Sankey Plot and Its Business Use

12 October
2022

Sankey Plot and Its Business Use

Introduction

Sankey charts are an important visualization technique. It has both characteristics of an awesome visualization, it can look stunning, and it gives useful insights, but only if it is used for a purpose. For example, the effectiveness of using bar chart to show sales trends is not the same as using trend charts. Similarly, scatter plot doesn't make sense if there isn't enough variance in the data.

History

Sankey diagrams were first used in 1898 in a classic figure (fig1) showing the energy efficiency of a steam engine by an Irish Captain Matthew Henry Phineas Riall Sankey. The charts in black and white only showed one type of flow. The diagram can express additional variables by using colors for different types of flows. Over time this visual model has been used to represent heat balance, energy flows, material flows, and since the 1990s, it has been used in a life-cycle assessment of products.

Text Box — fig1: Sankey's original 1898 diagram showing energy efficiency of a steam engine
Source:https://en.wikipedia.org/wiki/Sankey_diagram#/media/File:JIE_Sankey_V5_Fig1.png

Basic Sankey Diagram

A Sankey diagram is a flow diagram, in which the width of flow is proportional to the flow quantity. A peculiar Sankey Diagram three components -
1. Input Node
2. Flow
3. Output Node

Input Node defines, from where data is coming. It has some properties like, Name of the Node, Quantity of data it holds etc. Name of the node must be a unique id.

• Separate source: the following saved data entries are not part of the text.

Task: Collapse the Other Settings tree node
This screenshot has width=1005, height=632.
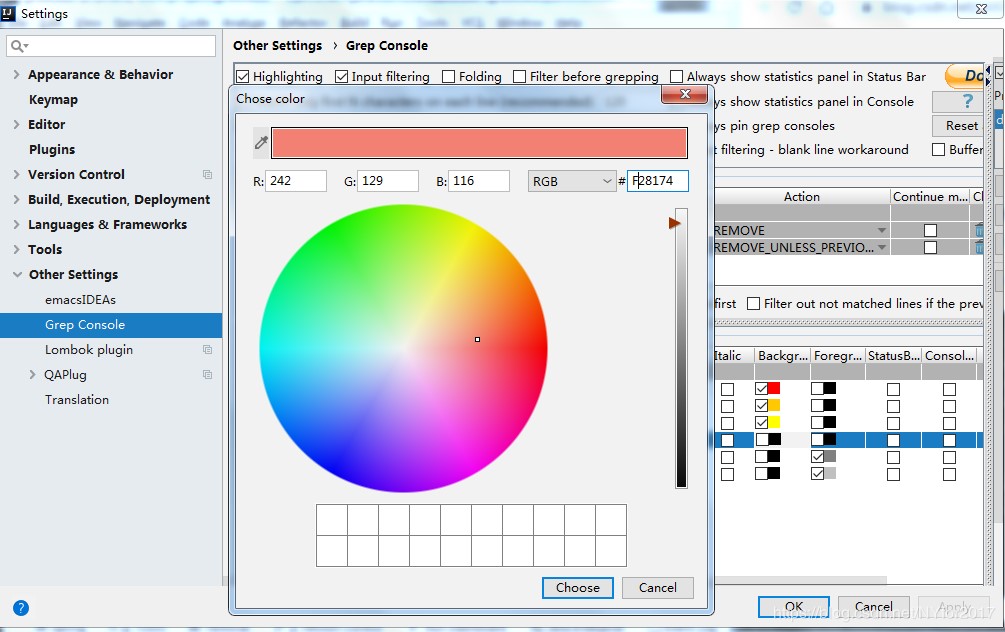Action: pos(17,274)
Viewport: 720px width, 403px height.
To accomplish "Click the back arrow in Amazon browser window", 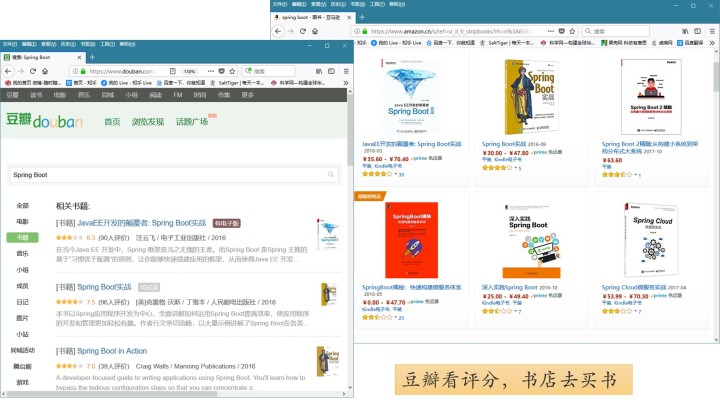I will click(279, 31).
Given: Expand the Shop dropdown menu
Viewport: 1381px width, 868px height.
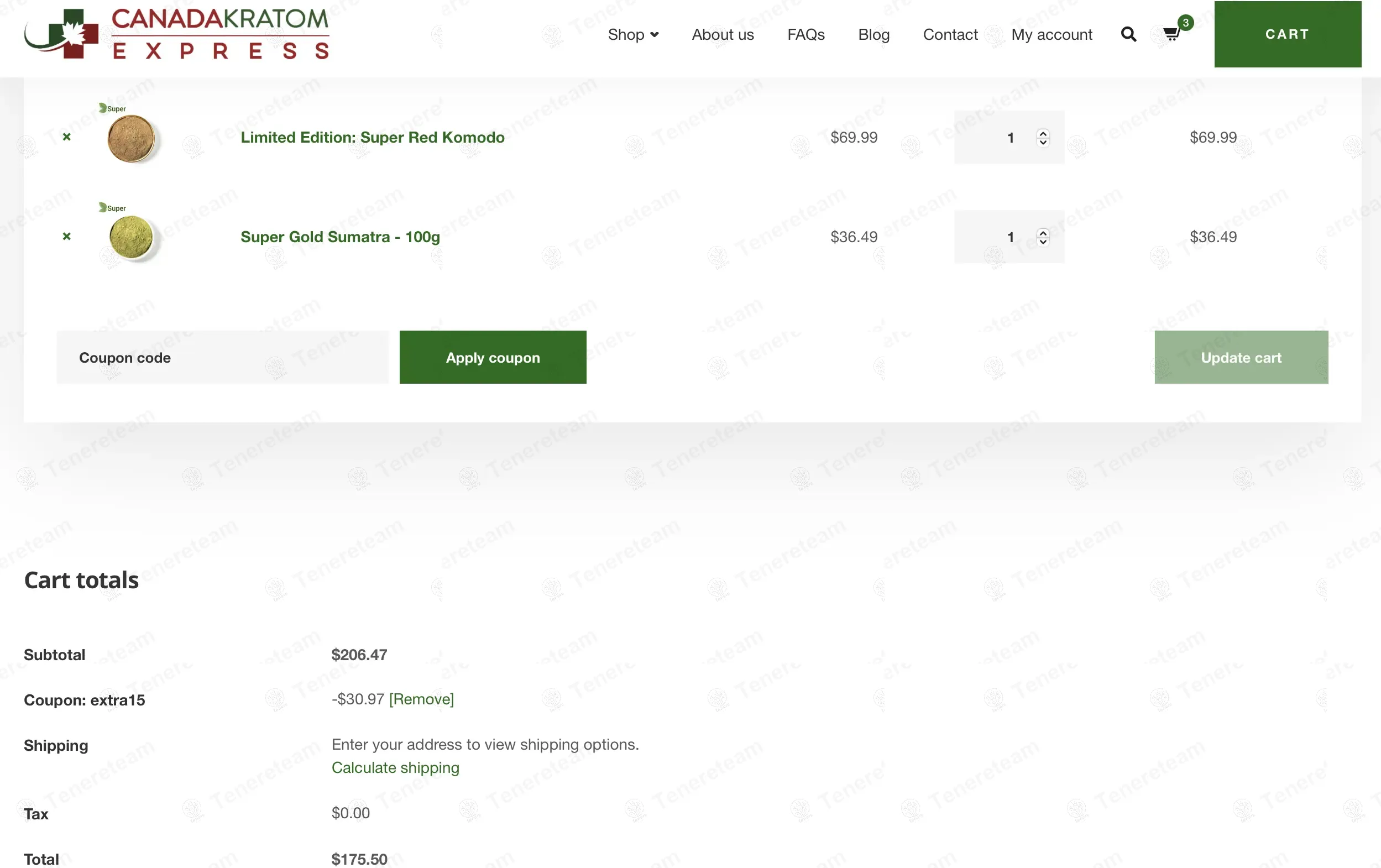Looking at the screenshot, I should click(632, 34).
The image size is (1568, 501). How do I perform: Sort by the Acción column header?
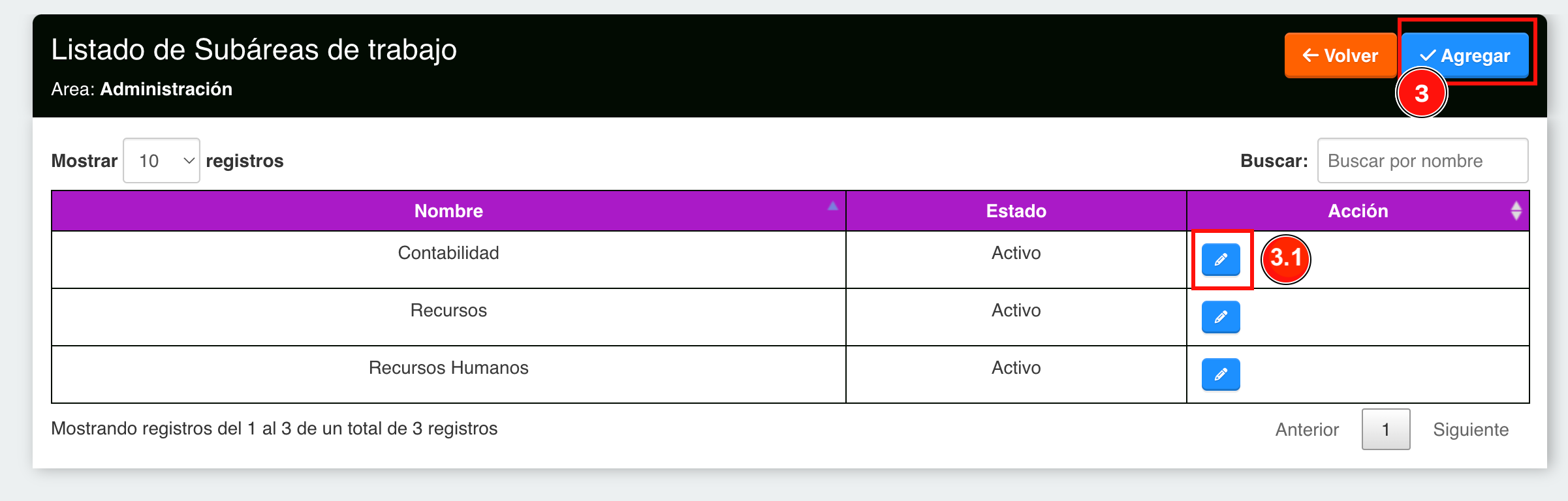1358,211
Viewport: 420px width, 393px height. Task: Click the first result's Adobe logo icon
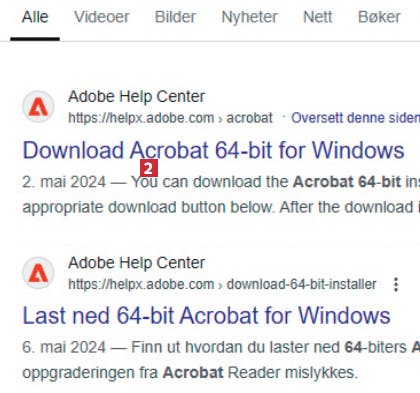[38, 107]
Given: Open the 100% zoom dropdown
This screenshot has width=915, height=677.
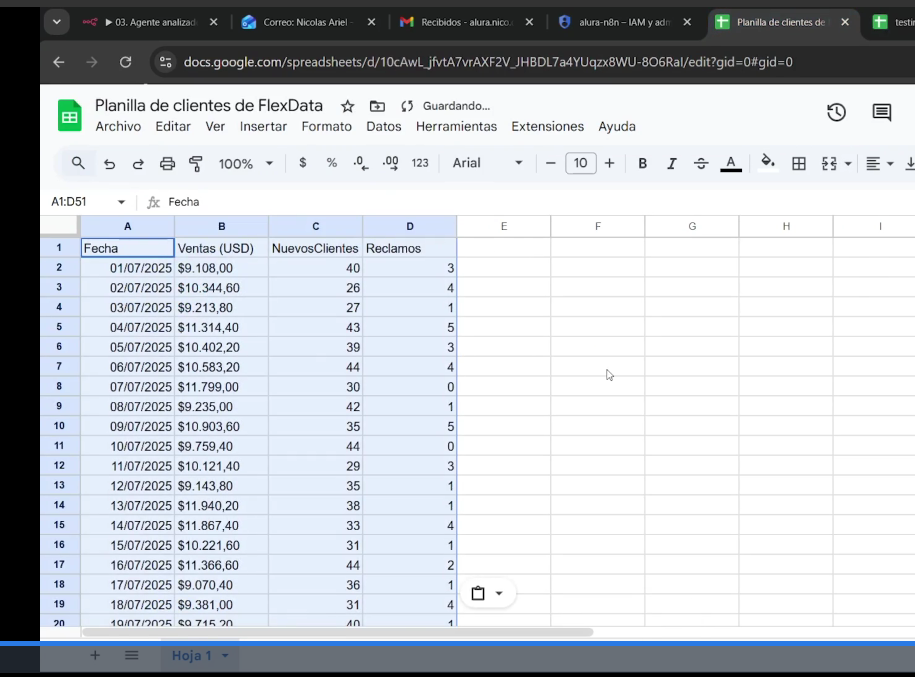Looking at the screenshot, I should (246, 163).
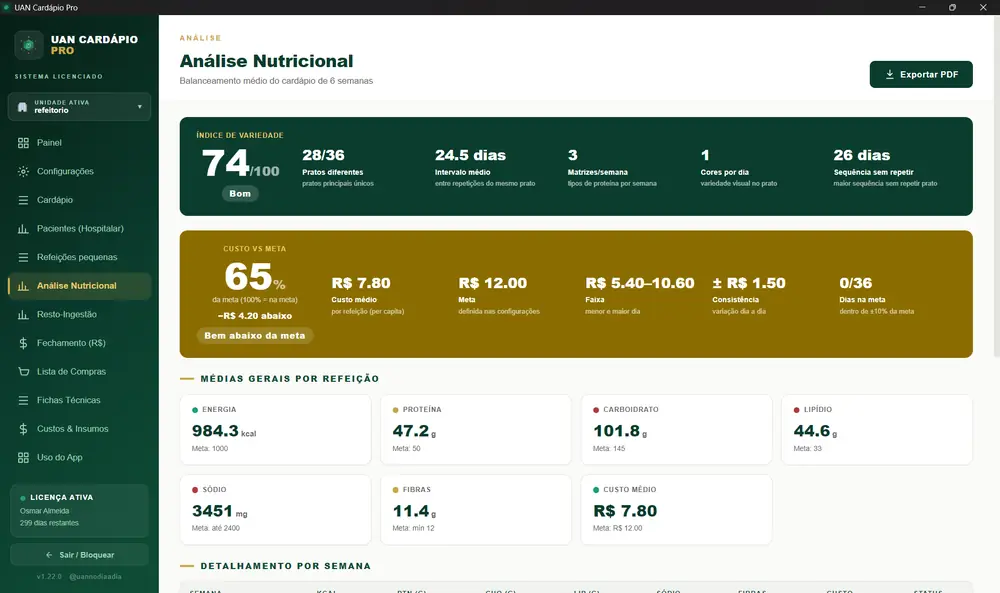The width and height of the screenshot is (1000, 593).
Task: Click the Configurações gear icon
Action: coord(23,172)
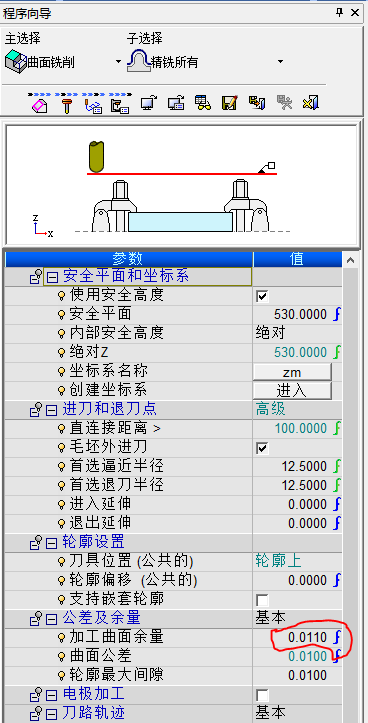This screenshot has height=723, width=368.
Task: Toggle the 毛坯外进刀 checkbox
Action: point(262,448)
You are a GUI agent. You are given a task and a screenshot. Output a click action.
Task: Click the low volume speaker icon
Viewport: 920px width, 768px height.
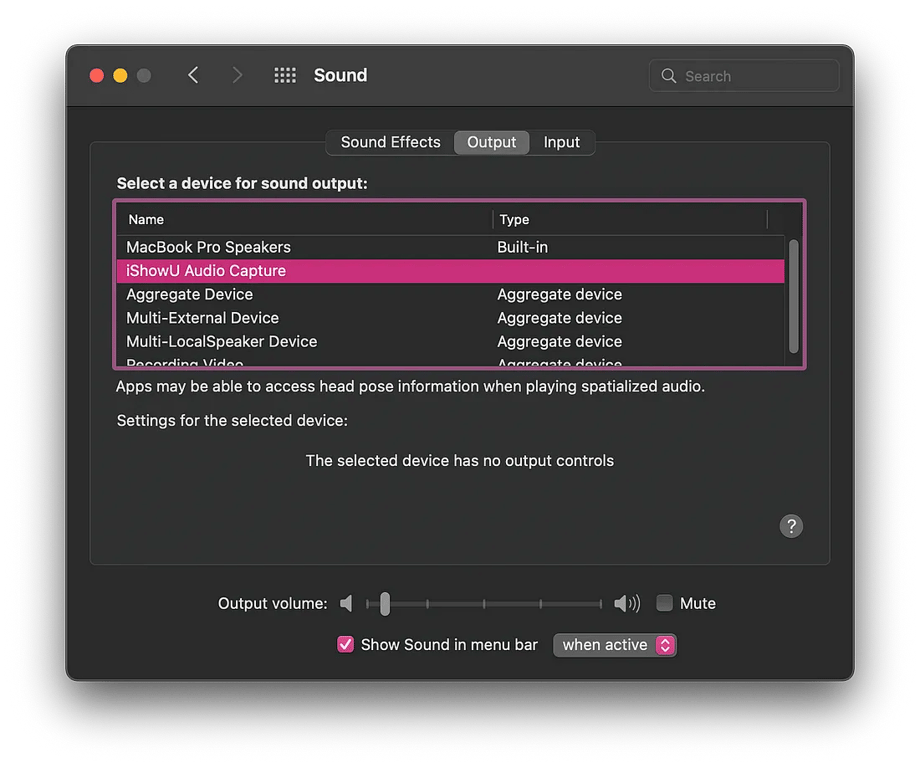tap(346, 603)
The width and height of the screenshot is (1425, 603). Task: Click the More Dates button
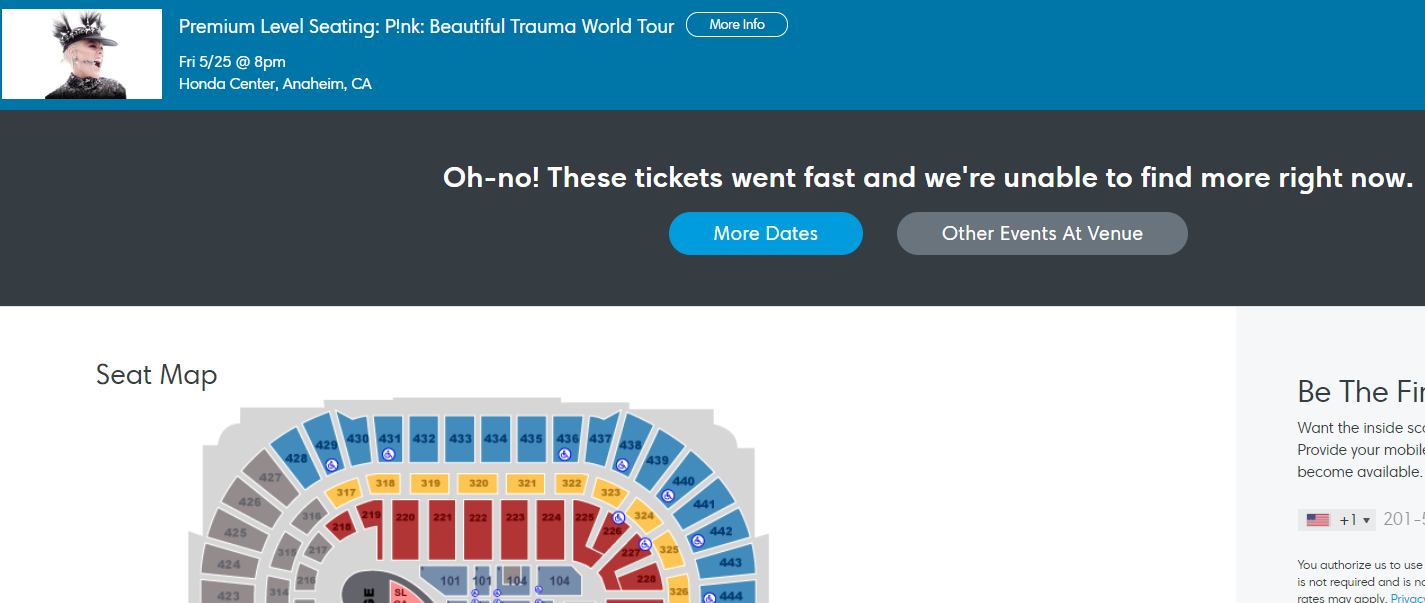tap(765, 233)

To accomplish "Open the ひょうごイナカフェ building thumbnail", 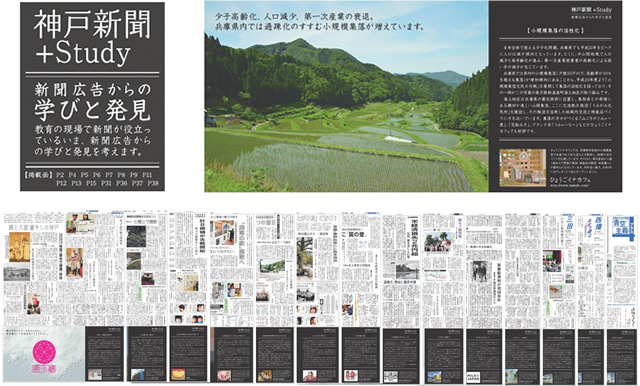I will point(522,167).
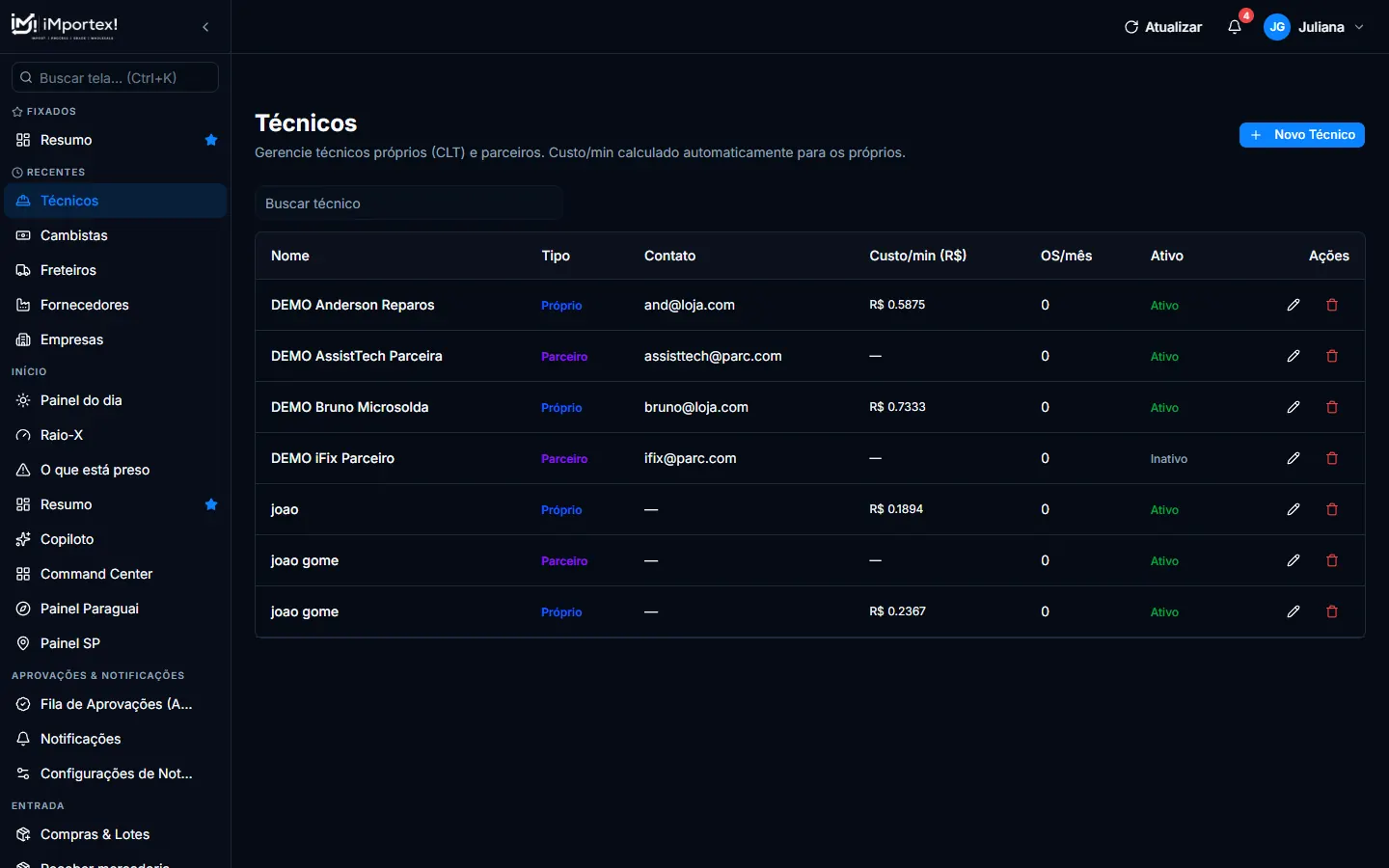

Flows defines, the direction of data flow, i.e., from where the data is coming and to where it is going. It also has some parameters like, Input Node name, Output Node name and Quantity of data flowing from input to output. The width of the flow depends on the quantity of data, higher the quantity, thicker the flow width and vice versa.

Output Nodes defines, to where data is going. It also has some properties like, Name of the Node, Quantity of data it holds etc. Name of the node must be a unique id.

As we can see, in the 2nd diagram, the flow width is thicker than that of 1st one, as it carries more amount of data than 1st one.

Let’s deep drive into this

From the above diagram, we got some basic understanding of how Sankey works. Now let’s focus on, how this diagram can be used in a specific use case.

Bank Transaction use case

Here we are taking an example of Bank transactions. As we all know, for a particular transaction, two entities are needed, 1. Sender and 2. Receiver.

So, for a particular transaction we can assume Sender’s account number as an Input Node and Receiver’s account number as an Output Node and the amount of money sender sends to receiver can be assumed as Flow. Therefore, our basic Sankey diagram will be as follows

fig 4: Sankey diagram for a bank transaction system

Now let’s consider, there are 8 customers in a bank (I am taking small data, so that I can make it more understandable). Each customer has their unique account number. Let’s define their account number.

Customer	Account Number
Customer1	AB0101
Customer2	AB0102
Customer3	AB0103
Customer4	AB0104
Customer5	AB0105
Customer6	AB0106
Customer7	AB0107
Customer8	AB0108

Table1: Customer data

Also, we have some transaction data among these 8 customers. Let’s define that also

Sender’s Account Number	Receiver’s Account Number	Amount Send (USD)
AB0103	AB0105	100
AB0105	AB0102	50.6
AB0103	AB0105	10.54
AB0104	AB0101	500.36
AB0101	AB0102	200.52
AB0108	AB0102	75.02
AB0102	AB0104	200.52

Table2: Transaction data

Now the above Transaction data (Table2) has various transaction details. As we have a very small data, it can be readable from the table. But what will happen when we have a large amount of data. Line by line reading from the table will not be possible on that time. So, we will convert this tabular data into a Sankey plot, and we all know, with visualization easily we can interpret faster. Let’s draw the Sankey for the above table.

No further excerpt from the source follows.